• What this task involves
All lines in the material below that contain "button" should be located and copied.

• Data to examine
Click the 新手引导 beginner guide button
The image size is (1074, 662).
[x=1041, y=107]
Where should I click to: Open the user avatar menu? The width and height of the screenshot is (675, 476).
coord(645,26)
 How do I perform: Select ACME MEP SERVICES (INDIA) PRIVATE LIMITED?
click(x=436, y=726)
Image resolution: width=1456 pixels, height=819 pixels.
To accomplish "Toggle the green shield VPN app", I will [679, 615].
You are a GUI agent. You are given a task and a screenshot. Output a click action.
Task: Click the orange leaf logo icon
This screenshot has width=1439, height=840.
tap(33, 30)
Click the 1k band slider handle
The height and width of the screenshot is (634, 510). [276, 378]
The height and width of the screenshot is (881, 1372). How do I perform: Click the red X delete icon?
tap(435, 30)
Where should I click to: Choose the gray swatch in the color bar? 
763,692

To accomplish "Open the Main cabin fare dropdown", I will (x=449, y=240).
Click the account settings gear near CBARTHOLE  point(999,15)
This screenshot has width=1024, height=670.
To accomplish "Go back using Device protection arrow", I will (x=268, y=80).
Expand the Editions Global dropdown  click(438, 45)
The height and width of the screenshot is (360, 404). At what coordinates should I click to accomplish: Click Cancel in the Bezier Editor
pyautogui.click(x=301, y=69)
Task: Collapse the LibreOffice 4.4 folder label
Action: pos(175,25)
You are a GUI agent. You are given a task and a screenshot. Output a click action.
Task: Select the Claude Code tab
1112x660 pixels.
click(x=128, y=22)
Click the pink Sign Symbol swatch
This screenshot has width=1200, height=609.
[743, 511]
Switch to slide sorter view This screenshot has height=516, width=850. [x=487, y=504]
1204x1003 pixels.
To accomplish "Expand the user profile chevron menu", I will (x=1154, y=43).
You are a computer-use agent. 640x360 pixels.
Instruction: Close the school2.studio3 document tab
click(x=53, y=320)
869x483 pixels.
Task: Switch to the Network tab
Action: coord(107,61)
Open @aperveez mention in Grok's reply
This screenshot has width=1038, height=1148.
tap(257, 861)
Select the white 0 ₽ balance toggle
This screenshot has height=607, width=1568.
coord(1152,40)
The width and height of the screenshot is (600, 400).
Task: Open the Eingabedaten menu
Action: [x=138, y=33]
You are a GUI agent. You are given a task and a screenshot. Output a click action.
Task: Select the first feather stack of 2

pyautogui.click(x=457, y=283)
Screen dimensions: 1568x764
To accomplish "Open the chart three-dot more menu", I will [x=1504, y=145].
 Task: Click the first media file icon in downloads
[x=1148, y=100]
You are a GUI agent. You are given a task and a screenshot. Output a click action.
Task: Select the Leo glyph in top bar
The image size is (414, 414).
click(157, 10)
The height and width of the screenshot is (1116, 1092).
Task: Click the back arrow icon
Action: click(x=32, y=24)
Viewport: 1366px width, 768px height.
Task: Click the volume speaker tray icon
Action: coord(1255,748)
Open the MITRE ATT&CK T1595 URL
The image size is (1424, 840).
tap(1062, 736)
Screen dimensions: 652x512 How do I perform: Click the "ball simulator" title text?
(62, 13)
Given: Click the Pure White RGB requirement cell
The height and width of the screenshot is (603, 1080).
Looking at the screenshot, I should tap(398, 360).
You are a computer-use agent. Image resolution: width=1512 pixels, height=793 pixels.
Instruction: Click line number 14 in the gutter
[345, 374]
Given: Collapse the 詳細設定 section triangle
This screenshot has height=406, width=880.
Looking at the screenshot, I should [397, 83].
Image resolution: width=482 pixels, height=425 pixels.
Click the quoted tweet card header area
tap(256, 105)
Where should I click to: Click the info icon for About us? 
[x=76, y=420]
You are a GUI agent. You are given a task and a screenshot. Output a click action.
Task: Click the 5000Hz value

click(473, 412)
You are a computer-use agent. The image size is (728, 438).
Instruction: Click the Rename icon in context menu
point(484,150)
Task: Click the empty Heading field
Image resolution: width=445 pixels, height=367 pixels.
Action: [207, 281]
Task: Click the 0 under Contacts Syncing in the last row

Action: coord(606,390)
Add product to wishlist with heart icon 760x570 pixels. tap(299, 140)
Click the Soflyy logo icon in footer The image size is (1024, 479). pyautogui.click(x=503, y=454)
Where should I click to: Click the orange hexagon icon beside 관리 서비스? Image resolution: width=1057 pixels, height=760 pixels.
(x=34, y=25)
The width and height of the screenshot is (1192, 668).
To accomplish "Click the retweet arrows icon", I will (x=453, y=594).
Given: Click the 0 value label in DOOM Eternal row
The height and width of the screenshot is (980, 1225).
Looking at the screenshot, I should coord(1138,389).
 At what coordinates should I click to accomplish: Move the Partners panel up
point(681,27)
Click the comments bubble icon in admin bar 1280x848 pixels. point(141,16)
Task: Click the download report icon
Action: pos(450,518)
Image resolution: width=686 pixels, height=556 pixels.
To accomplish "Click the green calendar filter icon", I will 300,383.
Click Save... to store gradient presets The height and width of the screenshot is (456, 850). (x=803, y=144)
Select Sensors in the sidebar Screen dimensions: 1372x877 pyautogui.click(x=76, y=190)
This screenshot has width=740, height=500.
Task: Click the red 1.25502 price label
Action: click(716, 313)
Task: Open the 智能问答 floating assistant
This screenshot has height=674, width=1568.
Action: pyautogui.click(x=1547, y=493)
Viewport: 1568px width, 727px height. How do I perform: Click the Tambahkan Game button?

• Answer section
Click the 新手引导 beginner guide button
Viewport: 1568px width, 727px height. How do I perform: Click the Tambahkan Game button?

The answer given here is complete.